Erbar-Grotesk Kursiv Fett compared with Lautsprecher (Image courtesy of Letterform Archive)

Ross’s version is pretty close to the original, with a few gentle modifications. “My goal was to be respectful of the original but also to give myself the freedom to subtly transform the design into something more usable in contemporary contexts,” says the designer. His changes include making the stroke thickness a bit more even and tightening the spacing in a bid to make the design work in larger sizes. He also added alternate forms of the O, Q, and & shapes “with more of a cursive flavor, as well as an alternate G that I thought might be a little less jarring for contemporary eyes.” 

Why’s it called Lautsprecher DJR? Well, because it’s a revival of Lautsprecher, created by David Jonathan Ross (DJR). “When Letterform Archive started fundraising for their move to a new home, this revival seemed like a perfect opportunity to highlight the relevance of their collection,” he says. For a limited time, he’s giving away a copy of Lautsprecher DJR and a yearlong Font of the Month Club subscription to anyone who donates $250 or more toward their new space.

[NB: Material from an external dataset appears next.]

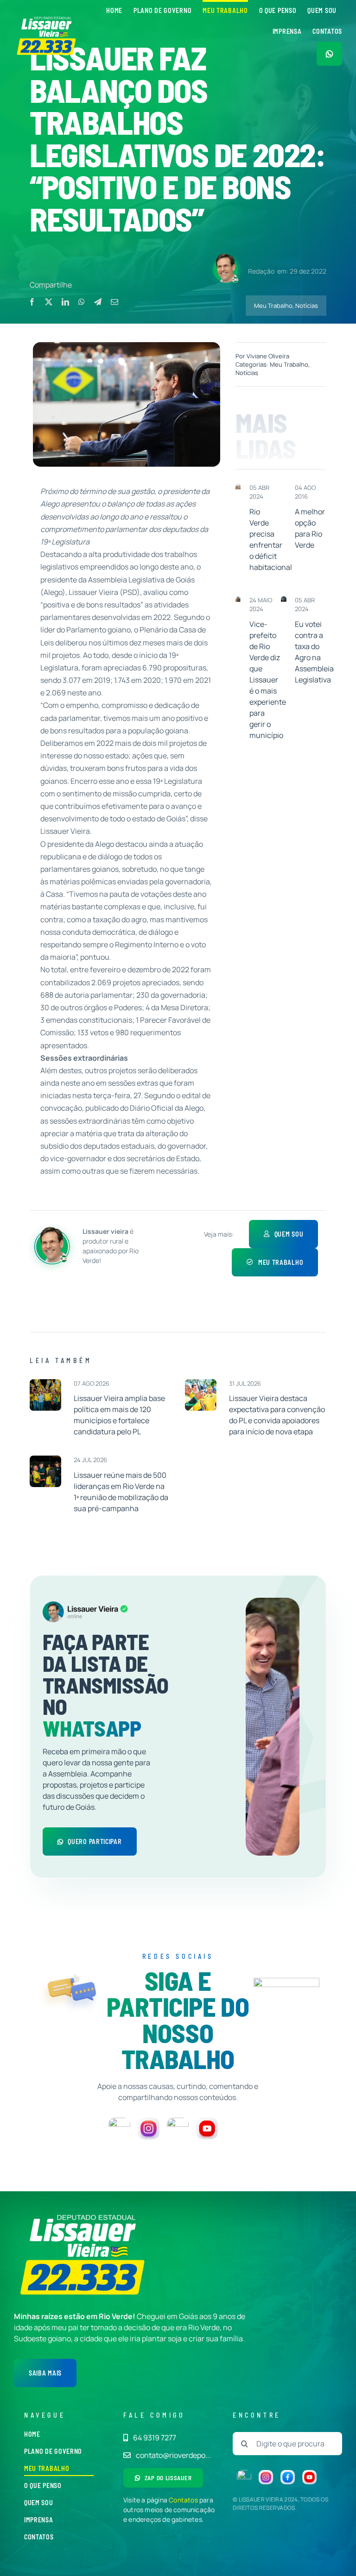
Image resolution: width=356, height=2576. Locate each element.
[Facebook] (32, 302)
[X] (48, 302)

What are its distinguishing characteristics? Mostly the fact that it’s a “hodgepodge of so many different genres,” as Ross puts it. In uppercase, the typeface seems to be a cursive script, while its lowercase has the structure of a geometric sans serif font. “But there are also tiny little serifs all over the place, and even some hints of Blackletter (the diamond terminal on the r, for example),” says Ross.

The original Lautsprecher also bore numerous other interesting details such as a subtle bottom heaviness, which adds an organic quality to the otherwise-geometric structure,” says Ross. It was cool to see how Erbar dealt with the constraint of the metal block, chopping off letters like S so that they do not hang over the following letter. And yeah, that diamond on the lowercase r. I love that lowercase r.”

The typeface becomes all the more intriguing when compared to Erbar’s earlier design, Erbar-Grotesk, one of the earliest geometric sans-serifs. “In many ways Lautsprecher is an oddball, cursive-infused cousin to Erbar-Grotesk’s Bold Italic,” says Ross. “Lautsprecher may not be the greatest typeface of all time, but it is just too damn charming to ignore.”

Lautsprecher DJR by David Jonathan Ross

What other typefaces could it be paired with? As a headline typeface, Ross recommends a contemporary take on Erbar-Grotesk, such as Dunbar or dT Jakob. He also sees the contrast of Lautsprecher’s roundness as working well with a typeface such as Messer, which shares a link to German design from the ’20s and ’30s.